The Yngling is a more or less traditional sword and sorcery story, but, perhaps to fit in at the hard-SF-focused Analog, and/or to appeal to editor John W. Campbell, who was famously obsessed with psychic phenomena, psionic powers stand in for the sorcery elements you'd find in a Conan story.  Nils turns out to not only be the strongest man and best swordsman in the land, but to have superior psychic powers; he is the first specimen of homo superior.  His powers first manifest themselves as prophetic dreams and a unique resistance to the mental attack of a marauding monster, and draw the attention of the secret network of "psis" who, like in a classic SF story by Van Vogt or Asimov, constitute a clandestine intellectual elite who pull strings from behind the scenes, manipulating European society so it evolves in what they consider the right direction.

The local lord's telepathic advisor trains Nils in how to use his mind powers, and then sends him on a mission: to kill the evil wizard--I mean the imperialistic psychic dictator--whose army and psi agents are expanding his power from his home base in the Middle East across Europe by the sword and by subterfuge.

Two of the 26 chapters of The Yngling are encyclopedia entries written long after the adventure story we are reading; one describes the neovikings and the other is a brief biography of the psionic dictator, Kazi the Undying, who was born in 2064 and is still around making trouble in Nils' own 29th century.  A genius scientist with no conscience, back in the 21st century Kazi invented a method to move his consciousness (Dalmas uses the word "ego") from one body to another, and then in the 22nd century he developed a means to put himself in a state of suspended animation.  For the last few centuries Kazi has been breeding people to provide perfect bodies for his ego to inhabit, as well as breeding an army of people he calls "orcs," a name he lifted from J. R. R. Tolkien.  (Meta!)

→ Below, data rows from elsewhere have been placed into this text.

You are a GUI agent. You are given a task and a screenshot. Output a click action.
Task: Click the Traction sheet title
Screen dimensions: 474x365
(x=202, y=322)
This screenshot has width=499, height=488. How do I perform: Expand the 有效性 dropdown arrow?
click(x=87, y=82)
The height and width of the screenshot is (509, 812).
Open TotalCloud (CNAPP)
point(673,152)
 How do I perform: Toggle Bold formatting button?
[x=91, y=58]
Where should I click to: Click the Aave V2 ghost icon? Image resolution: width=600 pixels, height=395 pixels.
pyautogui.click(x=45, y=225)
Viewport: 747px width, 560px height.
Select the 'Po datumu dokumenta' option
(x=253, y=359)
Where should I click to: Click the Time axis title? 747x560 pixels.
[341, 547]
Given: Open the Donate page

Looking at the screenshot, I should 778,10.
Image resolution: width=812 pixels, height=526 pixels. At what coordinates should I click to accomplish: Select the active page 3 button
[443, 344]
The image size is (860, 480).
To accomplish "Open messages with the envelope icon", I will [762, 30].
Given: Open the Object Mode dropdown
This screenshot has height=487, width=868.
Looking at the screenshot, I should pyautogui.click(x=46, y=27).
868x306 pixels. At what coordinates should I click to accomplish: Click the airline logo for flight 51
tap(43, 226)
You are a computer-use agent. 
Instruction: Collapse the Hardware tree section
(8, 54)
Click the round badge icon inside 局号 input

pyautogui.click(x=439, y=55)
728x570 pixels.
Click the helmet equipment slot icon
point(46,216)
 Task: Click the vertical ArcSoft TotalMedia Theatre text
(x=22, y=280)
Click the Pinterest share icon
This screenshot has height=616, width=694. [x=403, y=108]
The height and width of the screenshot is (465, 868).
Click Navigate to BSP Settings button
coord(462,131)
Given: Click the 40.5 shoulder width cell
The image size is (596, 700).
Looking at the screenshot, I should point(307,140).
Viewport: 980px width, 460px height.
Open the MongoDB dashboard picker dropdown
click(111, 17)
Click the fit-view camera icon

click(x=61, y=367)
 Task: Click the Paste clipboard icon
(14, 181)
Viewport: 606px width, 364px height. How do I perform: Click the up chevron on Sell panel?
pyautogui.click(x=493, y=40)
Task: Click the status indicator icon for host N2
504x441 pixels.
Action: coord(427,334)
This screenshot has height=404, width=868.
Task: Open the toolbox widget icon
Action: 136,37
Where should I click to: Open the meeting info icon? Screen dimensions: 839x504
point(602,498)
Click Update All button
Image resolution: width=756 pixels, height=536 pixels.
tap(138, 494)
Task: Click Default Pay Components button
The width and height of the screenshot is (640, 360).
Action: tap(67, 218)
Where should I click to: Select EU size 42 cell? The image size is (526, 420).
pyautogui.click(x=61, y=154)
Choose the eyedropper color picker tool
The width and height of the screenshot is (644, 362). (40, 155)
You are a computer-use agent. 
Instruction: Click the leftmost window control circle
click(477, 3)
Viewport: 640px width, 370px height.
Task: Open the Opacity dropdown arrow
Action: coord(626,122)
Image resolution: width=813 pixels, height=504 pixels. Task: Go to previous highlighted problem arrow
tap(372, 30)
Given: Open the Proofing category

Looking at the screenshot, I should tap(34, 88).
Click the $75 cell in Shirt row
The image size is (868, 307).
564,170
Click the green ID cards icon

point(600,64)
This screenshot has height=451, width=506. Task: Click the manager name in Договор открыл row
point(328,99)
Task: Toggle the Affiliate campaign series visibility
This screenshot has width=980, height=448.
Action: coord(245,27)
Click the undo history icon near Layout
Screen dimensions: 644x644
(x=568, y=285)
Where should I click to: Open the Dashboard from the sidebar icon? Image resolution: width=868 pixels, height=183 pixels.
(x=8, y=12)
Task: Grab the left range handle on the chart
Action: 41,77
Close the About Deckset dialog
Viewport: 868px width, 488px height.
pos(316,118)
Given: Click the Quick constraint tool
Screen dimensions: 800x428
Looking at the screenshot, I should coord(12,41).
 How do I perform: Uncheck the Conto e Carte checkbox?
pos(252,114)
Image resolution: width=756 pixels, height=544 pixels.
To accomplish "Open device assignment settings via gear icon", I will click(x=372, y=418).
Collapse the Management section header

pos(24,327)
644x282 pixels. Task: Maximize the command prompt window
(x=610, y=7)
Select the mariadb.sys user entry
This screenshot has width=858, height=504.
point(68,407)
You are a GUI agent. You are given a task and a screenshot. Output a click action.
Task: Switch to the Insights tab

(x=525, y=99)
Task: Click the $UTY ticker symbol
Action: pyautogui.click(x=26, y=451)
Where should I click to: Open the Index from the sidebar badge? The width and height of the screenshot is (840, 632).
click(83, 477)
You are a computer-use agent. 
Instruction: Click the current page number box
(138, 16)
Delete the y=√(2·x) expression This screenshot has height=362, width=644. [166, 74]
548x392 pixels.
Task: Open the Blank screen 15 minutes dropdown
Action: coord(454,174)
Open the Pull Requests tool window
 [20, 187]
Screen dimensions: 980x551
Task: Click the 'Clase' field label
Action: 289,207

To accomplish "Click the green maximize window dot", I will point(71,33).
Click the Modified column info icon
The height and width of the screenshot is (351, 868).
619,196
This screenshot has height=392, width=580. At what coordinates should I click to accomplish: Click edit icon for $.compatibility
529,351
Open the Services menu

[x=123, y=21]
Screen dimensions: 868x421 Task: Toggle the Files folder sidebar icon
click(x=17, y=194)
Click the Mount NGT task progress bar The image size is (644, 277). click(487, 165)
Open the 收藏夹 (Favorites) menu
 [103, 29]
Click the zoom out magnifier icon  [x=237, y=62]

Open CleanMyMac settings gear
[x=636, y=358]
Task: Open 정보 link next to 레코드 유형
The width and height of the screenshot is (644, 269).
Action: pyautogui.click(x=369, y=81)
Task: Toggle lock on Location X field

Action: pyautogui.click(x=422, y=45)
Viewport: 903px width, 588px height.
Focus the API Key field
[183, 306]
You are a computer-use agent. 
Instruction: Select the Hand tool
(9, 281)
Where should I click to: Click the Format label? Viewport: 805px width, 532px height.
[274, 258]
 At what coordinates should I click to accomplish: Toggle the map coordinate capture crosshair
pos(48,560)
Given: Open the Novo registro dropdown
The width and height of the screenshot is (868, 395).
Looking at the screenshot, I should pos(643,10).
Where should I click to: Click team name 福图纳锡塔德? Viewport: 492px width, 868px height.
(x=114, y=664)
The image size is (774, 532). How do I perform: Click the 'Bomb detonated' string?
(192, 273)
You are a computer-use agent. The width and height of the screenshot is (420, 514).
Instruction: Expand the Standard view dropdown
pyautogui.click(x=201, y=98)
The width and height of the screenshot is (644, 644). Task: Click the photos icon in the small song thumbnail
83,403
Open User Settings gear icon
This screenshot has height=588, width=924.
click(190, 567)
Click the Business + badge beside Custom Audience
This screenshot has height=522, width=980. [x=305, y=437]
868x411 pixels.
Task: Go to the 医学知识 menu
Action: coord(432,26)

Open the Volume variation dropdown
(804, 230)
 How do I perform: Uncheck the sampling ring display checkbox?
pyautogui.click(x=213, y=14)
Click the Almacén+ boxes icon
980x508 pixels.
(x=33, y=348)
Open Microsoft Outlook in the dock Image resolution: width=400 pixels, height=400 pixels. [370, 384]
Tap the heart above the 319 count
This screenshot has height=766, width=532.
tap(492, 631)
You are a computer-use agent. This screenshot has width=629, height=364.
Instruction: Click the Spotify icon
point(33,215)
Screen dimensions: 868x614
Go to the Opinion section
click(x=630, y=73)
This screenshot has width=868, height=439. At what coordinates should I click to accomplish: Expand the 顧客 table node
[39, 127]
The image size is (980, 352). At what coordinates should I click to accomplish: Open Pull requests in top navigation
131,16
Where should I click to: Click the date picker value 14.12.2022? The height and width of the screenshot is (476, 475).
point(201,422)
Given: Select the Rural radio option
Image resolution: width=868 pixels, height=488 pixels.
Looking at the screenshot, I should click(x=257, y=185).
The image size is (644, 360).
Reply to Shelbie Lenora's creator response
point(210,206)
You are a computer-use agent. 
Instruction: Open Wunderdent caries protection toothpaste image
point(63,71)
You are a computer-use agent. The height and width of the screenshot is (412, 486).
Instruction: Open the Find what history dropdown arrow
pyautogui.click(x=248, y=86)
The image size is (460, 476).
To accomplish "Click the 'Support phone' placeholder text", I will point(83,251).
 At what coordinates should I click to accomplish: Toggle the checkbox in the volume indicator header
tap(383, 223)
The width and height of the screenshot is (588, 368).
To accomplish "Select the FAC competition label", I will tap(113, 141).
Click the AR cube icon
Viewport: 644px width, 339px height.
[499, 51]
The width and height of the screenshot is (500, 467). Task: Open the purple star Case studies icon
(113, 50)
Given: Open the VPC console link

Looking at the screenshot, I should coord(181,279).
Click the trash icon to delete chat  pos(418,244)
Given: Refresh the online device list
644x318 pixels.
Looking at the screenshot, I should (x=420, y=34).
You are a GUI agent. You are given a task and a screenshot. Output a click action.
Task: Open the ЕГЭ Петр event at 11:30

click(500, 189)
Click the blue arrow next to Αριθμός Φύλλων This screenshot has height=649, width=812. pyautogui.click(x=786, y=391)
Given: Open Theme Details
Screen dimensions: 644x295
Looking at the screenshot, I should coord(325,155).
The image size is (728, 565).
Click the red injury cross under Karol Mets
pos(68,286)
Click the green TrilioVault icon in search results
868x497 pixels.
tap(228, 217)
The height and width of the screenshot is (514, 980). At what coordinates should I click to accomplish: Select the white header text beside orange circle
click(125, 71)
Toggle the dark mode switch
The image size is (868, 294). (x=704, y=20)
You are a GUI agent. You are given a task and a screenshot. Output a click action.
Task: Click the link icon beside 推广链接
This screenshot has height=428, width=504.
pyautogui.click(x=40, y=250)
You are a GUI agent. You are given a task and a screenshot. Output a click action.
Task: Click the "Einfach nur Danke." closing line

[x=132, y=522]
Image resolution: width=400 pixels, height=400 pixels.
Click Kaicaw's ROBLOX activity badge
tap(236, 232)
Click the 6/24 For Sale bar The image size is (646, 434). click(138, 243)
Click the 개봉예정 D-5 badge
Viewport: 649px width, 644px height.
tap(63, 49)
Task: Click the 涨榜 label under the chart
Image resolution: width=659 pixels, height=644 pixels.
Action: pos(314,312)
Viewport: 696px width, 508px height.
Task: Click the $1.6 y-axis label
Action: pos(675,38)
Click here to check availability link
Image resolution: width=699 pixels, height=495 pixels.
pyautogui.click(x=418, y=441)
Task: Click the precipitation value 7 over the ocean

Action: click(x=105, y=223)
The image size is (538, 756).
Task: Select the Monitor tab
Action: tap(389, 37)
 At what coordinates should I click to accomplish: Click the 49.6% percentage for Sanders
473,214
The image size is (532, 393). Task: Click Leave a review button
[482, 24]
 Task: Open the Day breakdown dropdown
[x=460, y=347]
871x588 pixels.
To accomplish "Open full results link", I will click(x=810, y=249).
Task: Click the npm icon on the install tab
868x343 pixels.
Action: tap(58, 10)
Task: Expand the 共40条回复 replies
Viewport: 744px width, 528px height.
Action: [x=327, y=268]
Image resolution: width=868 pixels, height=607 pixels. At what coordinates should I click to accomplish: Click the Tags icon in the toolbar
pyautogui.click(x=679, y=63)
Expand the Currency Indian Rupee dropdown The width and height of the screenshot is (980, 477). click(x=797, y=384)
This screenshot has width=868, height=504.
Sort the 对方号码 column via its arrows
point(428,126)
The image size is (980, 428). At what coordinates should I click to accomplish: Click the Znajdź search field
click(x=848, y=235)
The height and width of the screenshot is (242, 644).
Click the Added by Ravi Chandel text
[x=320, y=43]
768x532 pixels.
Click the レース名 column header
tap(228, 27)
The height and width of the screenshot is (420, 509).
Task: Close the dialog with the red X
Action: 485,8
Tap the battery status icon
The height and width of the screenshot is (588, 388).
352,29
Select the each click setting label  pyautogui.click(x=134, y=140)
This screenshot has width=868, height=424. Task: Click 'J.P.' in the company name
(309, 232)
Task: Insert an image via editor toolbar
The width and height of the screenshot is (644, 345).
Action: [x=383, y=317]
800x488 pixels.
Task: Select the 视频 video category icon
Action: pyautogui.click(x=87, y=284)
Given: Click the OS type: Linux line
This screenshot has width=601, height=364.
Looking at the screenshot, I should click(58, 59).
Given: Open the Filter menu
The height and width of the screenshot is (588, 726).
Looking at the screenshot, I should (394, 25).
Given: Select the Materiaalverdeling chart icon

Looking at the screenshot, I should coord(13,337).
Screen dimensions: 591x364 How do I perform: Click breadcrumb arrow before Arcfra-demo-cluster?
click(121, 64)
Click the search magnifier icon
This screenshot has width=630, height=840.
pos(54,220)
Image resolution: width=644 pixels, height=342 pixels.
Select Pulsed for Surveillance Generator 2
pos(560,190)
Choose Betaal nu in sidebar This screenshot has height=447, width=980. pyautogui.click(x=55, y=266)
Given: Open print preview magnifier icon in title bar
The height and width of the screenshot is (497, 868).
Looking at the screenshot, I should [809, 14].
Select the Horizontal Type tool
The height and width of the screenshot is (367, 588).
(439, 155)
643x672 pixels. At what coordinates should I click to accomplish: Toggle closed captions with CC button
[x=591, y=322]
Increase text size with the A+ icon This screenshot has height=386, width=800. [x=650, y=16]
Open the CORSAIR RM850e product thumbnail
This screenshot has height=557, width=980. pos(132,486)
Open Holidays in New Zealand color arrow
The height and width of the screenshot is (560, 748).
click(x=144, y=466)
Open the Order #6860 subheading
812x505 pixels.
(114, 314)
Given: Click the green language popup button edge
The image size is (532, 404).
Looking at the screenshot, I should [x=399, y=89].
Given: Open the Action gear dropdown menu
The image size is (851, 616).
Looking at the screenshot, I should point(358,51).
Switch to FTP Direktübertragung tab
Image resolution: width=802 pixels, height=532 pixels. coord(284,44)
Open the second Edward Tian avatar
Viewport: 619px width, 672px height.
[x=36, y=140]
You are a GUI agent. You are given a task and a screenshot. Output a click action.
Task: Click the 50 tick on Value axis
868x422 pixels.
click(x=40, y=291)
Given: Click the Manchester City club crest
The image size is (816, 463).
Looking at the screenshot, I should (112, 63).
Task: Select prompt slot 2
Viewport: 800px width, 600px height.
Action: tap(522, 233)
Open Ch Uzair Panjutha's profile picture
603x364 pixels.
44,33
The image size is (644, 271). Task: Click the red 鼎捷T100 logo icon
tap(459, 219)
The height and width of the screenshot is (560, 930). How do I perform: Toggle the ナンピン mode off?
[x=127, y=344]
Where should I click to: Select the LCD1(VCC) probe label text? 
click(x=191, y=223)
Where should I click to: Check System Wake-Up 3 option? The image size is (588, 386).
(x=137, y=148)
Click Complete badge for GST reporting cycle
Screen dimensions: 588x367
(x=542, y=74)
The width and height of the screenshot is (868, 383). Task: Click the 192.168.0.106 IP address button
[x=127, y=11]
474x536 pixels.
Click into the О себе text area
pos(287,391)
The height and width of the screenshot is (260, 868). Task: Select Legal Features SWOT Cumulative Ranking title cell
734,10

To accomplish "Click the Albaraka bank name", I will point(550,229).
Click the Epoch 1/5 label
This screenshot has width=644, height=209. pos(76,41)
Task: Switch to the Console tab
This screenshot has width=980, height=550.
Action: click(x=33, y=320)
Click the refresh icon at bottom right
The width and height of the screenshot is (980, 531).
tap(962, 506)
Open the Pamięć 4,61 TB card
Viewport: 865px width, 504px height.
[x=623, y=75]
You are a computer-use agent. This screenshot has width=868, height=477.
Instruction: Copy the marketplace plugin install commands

(Dalmas' mentioning of Tolkien's name led me to wonder if other elements of his novel were influenced by Lord of the Rings.  Nils, like Gandalf, is a guy with special abilities who travels around the West, trying to drum up resistance to a threat from the South and East, in the process confronting an important ruler's evil counsellor vaguely similar to Grima Wormtongue.  There is also the novel's structure; instead of wrapping things up fast after the climactic scenes that resolve the main plot, both The Yngling and Lord of the Rings have long denouements.)

Back cover of my copy
Nils makes his way into Kazi's court, where he witnesses the genius's extravagant cruelties, which include throwing people into the arena.  (If you are going to be an SF fan you have to accept that people are regularly going to get thrown into the arena, just as a matter of course.)  Instead of executing Nils out of hand, Kazi keeps the Swedish hero around, fascinated by his unique psychic powers and hoping to make use of his exemplary genes in his breeding programs.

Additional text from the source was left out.